The “meat” had no red or pink to it. What the chef was cooking was two 5″x5″ squares of shiny, off-white, spongy tissue. Though we were curious about what this meat actually was, Ben and I didn’t say a word to the chef throughout the long cooking process. The food looked edible enough, neither of us wanted to be rude since the food was already being cooked, and we felt our lack of Korean speaking ability would make it hard for us to question what we were actually being served.

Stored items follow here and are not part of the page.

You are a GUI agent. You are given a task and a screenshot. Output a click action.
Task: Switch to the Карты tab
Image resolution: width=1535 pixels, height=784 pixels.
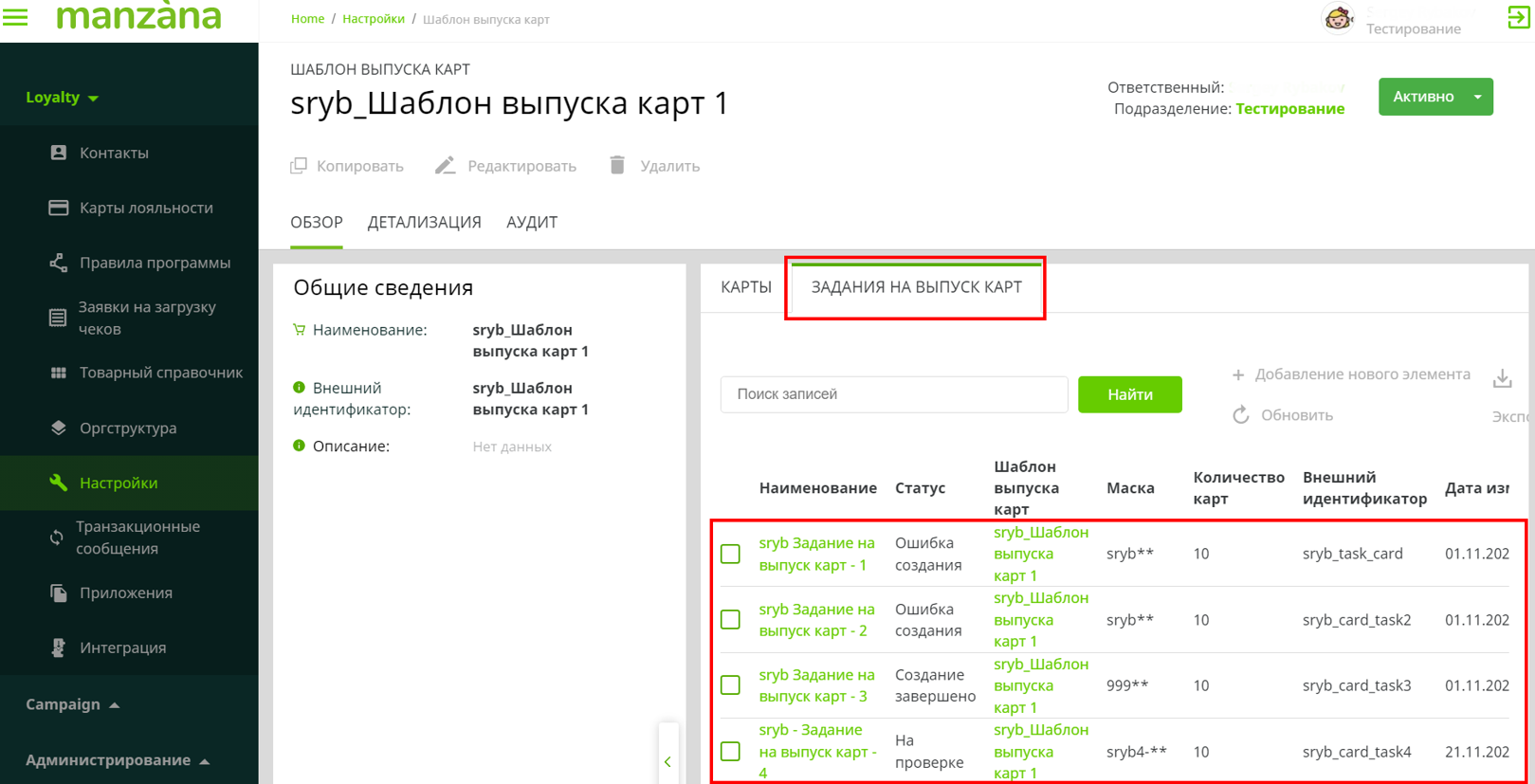[745, 287]
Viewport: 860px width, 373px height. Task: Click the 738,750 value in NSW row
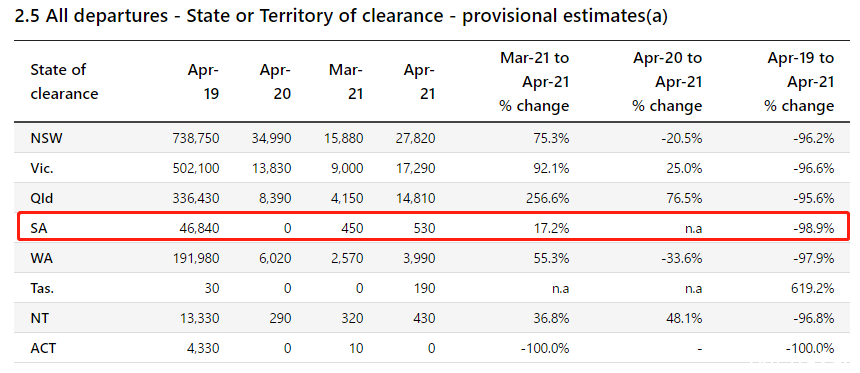point(196,138)
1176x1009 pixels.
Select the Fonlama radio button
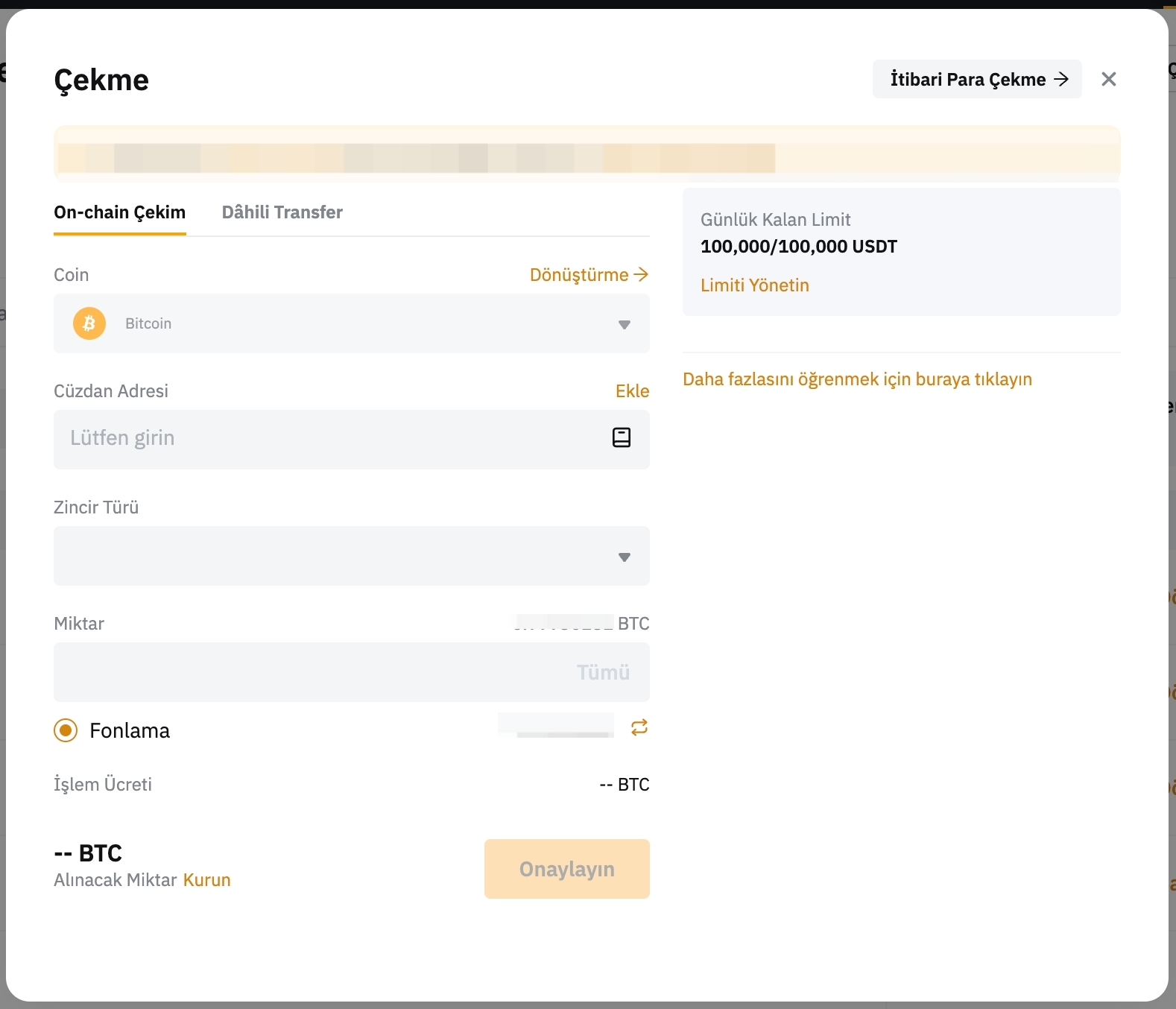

Once the “meat” was crispy and golden brown, he sliced it into small, french-fry sized strips, fried it a little longer, then served it to us. We were both cautious, but I decided to be the first to try it. It was squishy, sort of flavorless, and really just felt like I was eating cooked fat. It was not what I would have wanted to eat for a whole meal, but I was game to eat my portion of the food since it was a finished, cooked meal. Ben, on the other hand, had a much harder time with the meat. In the time it took for me to eat three strips, he was struggling with just his one. He chewed, and chewed, and chewed. Through clenched teeth he said, “I can’t even get this small enough to swallow” and then he spit it out into a napkin. Now we were both really curious to find out exactly what we ordered. He referenced the menu and used a translation app on his phone to decode the item names. When he translated “막창” (mak-chang) he got wide-eyed and looked at me, “You’re not going to want me to tell you what this is.” His face went sour. I insisted; he MUST tell me what we were eating! He turned his screen to face me; it read, “PIG ANUS.”
Well that stopped all dinner action for a good 5 minutes. We sat and stared at the food as the overwhelming unsavory taste of anus engulfed us. Worriedly we sought each other for the solution. We decided that we just could not finish the meal. Ben told the waiter in broken Korean that we needed to order something else because foreigners can’t eat this food. The waiter seemed completely satisfied with our request. The decision to order different food still bothers me a bit. I was already (unenthusiastically) prepared to eat my portion of the meal, and I’m not one for wasting food. In the end we decided to order our good old standard, samgyupsal, and we went home satisfied!
Oh, and we paid for both meals too. -__- Never a dull moment as a foreigner!